Amaç varlık tasavvurunu sağlam bir zemin üzerine oturtmaktır. Doğru bir varlık tasavvurumuz olmalı ki, sahih ve emin bir bilgiye ulaşalım. Varlık ve birey tasavvurumuz parçalı değil, bütünsel olmalı. Zira parça, bütünü temsil edemez, ancak bütüne ait olur.

İbrahim Kalın; “Atomize edilmiş modern birey, parçalara ayrıldıktan sonra bir araya gelemeyen ve bu yüzden de sürekli arıza veren bir makine mertebesine indirgendi. Psikoloji, sosyoloji, ekonomi, istatistik gibi modern bilimler bu parçalardan birini esas alarak insanı tanımlamaya ve kendince tedavi etmeye çalışıyor fakat ürettikleri parçacı yöntemler, insanı giderek daha paramparça ve kırılgan hale getiriyor. Beş duyu organı arasındaki bütünlüğü kaybettiği zaman en basit fiziki eylemleri bile yerine getiremeyen insanın aklı, kalbi, vicdani, sezgisi, irfanı ve merhameti parçalara ayrılmış bir organizma olarak çevresiyle, hemcinsi olan insanlarla, evrenle ve Rabbi’yle sağlıklı bir ilişki kurması mümkün mü?” diyerek parçacı yaklaşımın doğru olmadığını, bütünsel yaklaşımın hakikate ulaşmanın yegâne yöntem olduğunu ifade etmektedir.

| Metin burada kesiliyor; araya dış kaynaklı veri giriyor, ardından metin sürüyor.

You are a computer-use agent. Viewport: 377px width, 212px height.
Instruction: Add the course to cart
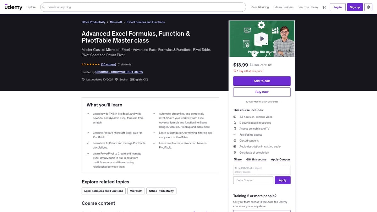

Doğal olarak atomize edilmiş birey ve evren tasavvuru, bizleri kaçınılmaz olarak bütünlüğünü yitirmiş bir toplum gerçeğiyle karşı karşıya bırakır. Bütünsel yaklaşım, bütünü görebilmek iken, parçacı yaklaşım bütün içindeki parçayı görebilmektir. Dolayısıyla, parçacı yaklaşımla bütünü görebilmek mümkün değildir.

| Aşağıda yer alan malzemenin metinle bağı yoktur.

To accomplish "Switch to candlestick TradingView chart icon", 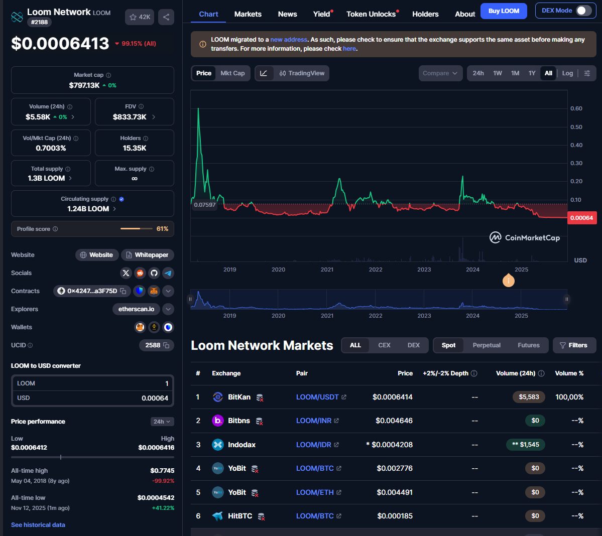I will [x=282, y=73].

Kalın, devamında; “Düşünmek, içimizdeki ölümsüzlük arayışına verilmiş bir cevaptır. Vadesi dolduğunda bedenen ölüp gidecek olan insan, düşünmek suretiyle ölümsüzlüğe bir adım atar. Ölümsüz olan ruh, sonlu ve fani olan dünyayı düşünerek aşar. İyi, doğru ve güzelin bilgisini kuşanan insan, kendi ruhunu sonsuzluk âlemine katar ve ebedi âlemle olan bağını hatırlatır. Varlık üzerinde düşünmek, bizden önce var olan ve bizden sonra da var olmaya devam edecek olan hakikat ile ünsiyet kurmaktır. Geldiği yer de, döneceği yer de orasıdır. Düşünmek bize bu yolculuğun merhalelerini, duraklarını ve işaret levhalarını gösterir. Sonlu ve fani olmayan şeyler üzerinde düşünmek bizi ölümsüzlük yurduna komşu yapar. Düşünmek, sonsuz olanı sonlu olanın içinde anlama çabasıdır” diyerek sonlu ve sınırlı olan varlık tasavvuru içinde sonsuzluğa ayarlı ruhumuzla sonsuzluğa kanat çırpmanın fıtratın gereği olduğuna işaret etmektedir.

Fikir ve tefekkür

Nesip Hiçyılmaz insanın tefekkür boyutu hakkında şunları söyler: “İlim kalbin ruhu, cehalet ruhun hastalığıdır. Tefekkür, ilim hazinesinin kapağının kilidini açan anahtardır. Tefekkür zenginleri, ilim fukarası olmaz. Tefekkür fukarası olanlar, ancak cehalet zengini olurlar! Tefekkür marifeti, cehalet gafleti besler. Cehalet “zehirinin” panzehiri tefekkürdür. Tefekkür yoksunu, cehalet yoksulu olmaz. Aklın baharıdır tefekkür.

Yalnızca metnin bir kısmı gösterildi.